[Directions] Keep images out and repeat all data exactly.

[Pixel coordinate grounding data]

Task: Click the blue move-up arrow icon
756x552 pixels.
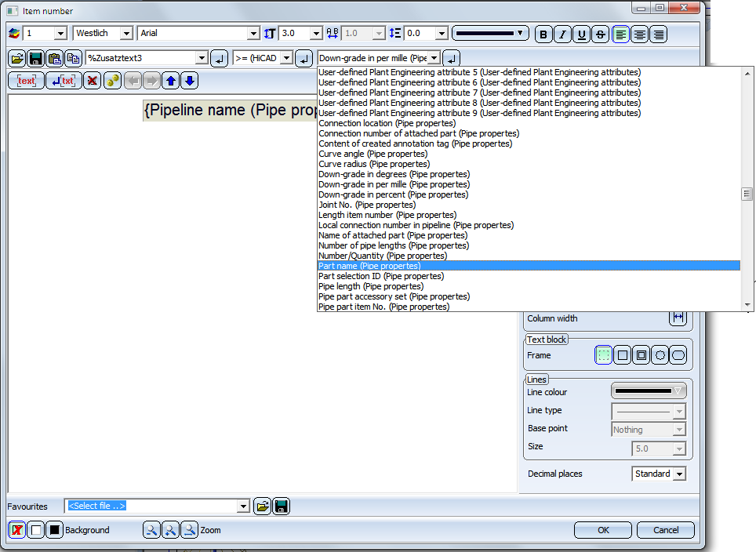Action: coord(170,81)
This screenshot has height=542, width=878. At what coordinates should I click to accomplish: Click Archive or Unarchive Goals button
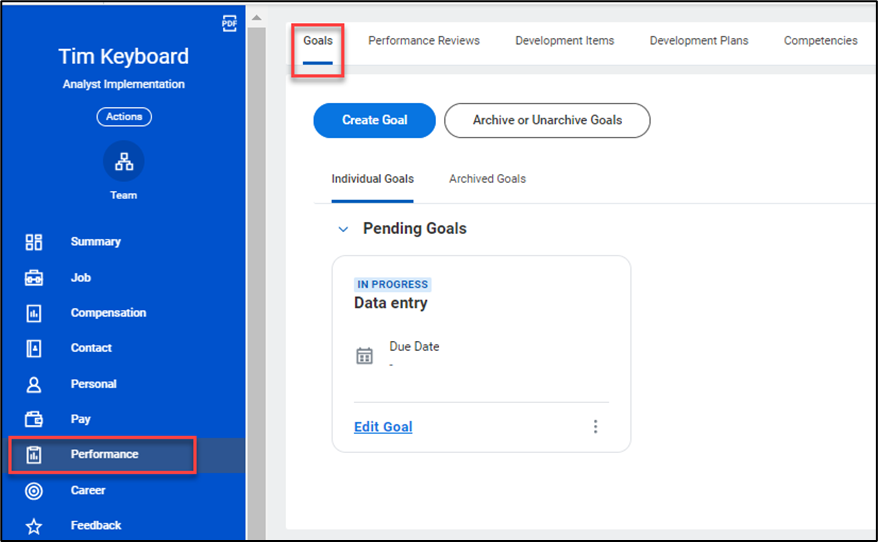[x=547, y=120]
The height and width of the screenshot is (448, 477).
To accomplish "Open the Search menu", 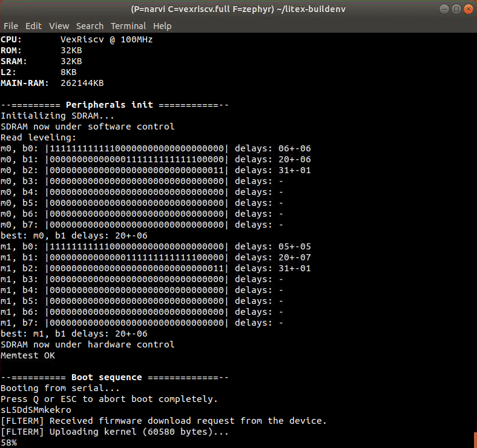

[Task answer]
Task: Click the blue move-up arrow icon
756x552 pixels.
Action: coord(170,81)
This screenshot has height=542, width=878. At what coordinates should I click to accomplish: Click Archive or Unarchive Goals button
[x=547, y=120]
The height and width of the screenshot is (448, 477).
To accomplish "Open the Search menu", 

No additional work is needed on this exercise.